Work required
Check the entries below for lines with "Toggle"; report only how many there are.

Dataset content
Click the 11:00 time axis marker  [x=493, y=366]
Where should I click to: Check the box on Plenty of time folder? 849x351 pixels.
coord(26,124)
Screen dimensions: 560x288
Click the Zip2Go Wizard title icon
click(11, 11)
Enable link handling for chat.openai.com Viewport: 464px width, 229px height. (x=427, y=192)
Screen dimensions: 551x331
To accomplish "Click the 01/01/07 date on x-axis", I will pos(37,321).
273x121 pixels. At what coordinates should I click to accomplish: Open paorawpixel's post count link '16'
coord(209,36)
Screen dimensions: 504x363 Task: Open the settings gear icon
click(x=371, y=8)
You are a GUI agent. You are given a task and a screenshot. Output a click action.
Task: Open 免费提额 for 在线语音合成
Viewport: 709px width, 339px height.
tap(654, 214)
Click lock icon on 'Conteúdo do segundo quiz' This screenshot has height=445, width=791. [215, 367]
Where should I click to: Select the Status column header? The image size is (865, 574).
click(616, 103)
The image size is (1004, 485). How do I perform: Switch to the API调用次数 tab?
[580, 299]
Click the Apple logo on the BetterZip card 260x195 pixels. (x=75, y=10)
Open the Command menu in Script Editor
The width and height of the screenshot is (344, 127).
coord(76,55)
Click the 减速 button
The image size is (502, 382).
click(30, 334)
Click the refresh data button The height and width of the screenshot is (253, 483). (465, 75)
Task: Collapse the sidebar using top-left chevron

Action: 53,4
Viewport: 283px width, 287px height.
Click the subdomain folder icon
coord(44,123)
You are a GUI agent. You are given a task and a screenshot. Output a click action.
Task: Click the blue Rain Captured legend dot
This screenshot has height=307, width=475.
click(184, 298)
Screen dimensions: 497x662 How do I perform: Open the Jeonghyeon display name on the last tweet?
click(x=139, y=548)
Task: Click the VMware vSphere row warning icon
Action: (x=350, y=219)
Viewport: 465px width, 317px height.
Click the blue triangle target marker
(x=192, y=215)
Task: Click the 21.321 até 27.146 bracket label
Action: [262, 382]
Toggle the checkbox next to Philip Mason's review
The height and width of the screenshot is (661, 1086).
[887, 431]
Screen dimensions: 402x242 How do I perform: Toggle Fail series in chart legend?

Answer box
2